Quote the part of the indexing discussion below that starts with "[Date Prev][Date Next]" and goes on through "the replacement backend.".

Excerpt
───

[Date Prev][Date Next]
Re: some thoughts on indexing (Was: Some openldap fixes... (fwd))
On Wed, Sep 20, 2000 at 11:12:02AM -0700, Kurt D. Zeilenga wrote:
> To further this discussion, here are some thoughts on what
> I was planning for the replacement backend.
> I had mentioned I was considering using duplicate
> keys (one key/value pair per assertValue/ID pair) instead
> of ID lists (one key -> list of IDs). I now believe this
> is not workable.
> I've also briefly considered generating a scoped key per
> assertion value (DN+assertValue/ID). Though such
> allows one to easily skip those keys not in scope, I
> believe this approach is still not workable as you'd
> still be generating a key for each matching entry.
> Peter/Marijn approach can be viewed an additional variant
> of the above. Here you generate a scoped key/value pairs
> for parent(DN)+assertValue -> list of IDs. This reduces
> the number of keys to maintain/fetch where you have
> multiple matching entries within the same container.
> It can degrade to the one key per matched entry... but
> given the characteristics of most directories, this may
> be workable.
> I've also been looking into (for quite some time) in
> key management issues. I believe the IDL code needs
> much work.
> IDL splitting: IDL splitting is designed to produce
> reasonably sized ID blocks. My gut feeling is that
> they are not worth the effort. I propose to axe
> splitting. This will reduce the complexity of the
> code and allow for significant optimizations.

───

Data shown
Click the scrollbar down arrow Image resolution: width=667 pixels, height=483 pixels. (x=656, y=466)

───

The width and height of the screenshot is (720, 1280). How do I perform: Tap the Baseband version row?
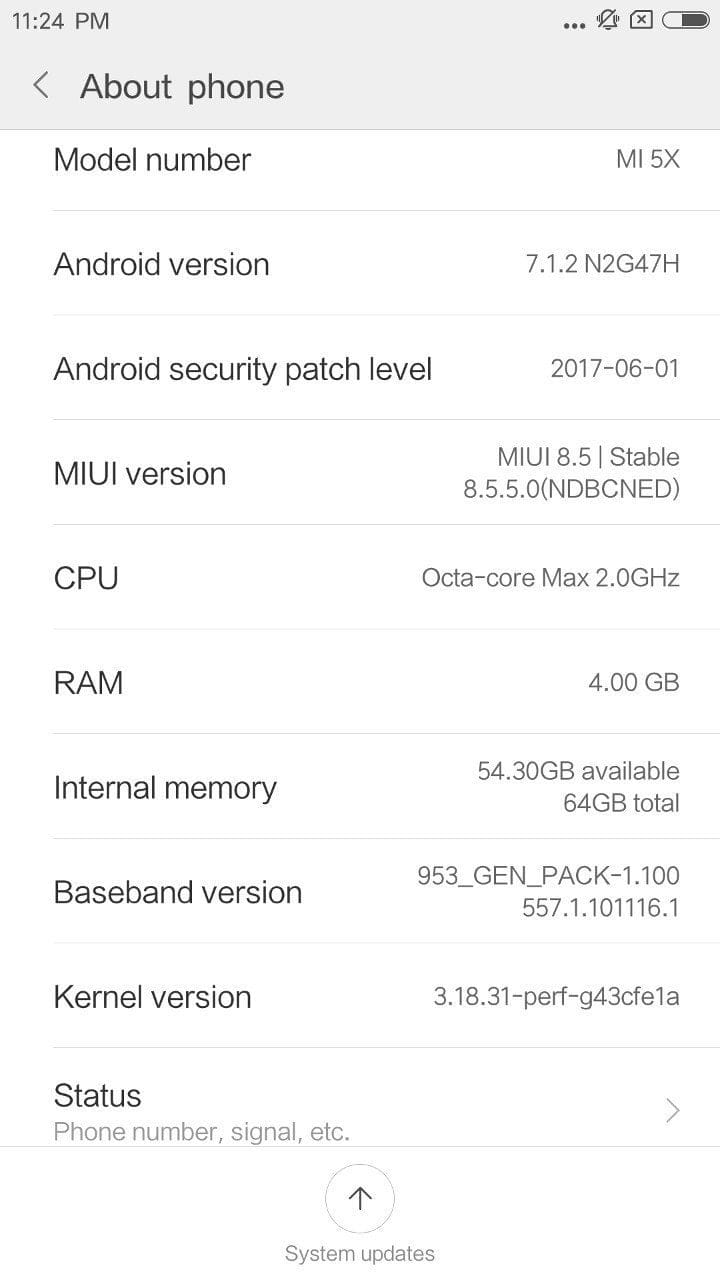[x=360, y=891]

───

Answer for the task
[Date Prev][Date Next]
Re: some thoughts on indexing (Was: Some openldap fixes... (fwd))
On Wed, Sep 20, 2000 at 11:12:02AM -0700, Kurt D. Zeilenga wrote:
> To further this discussion, here are some thoughts on what
> I was planning for the replacement backend.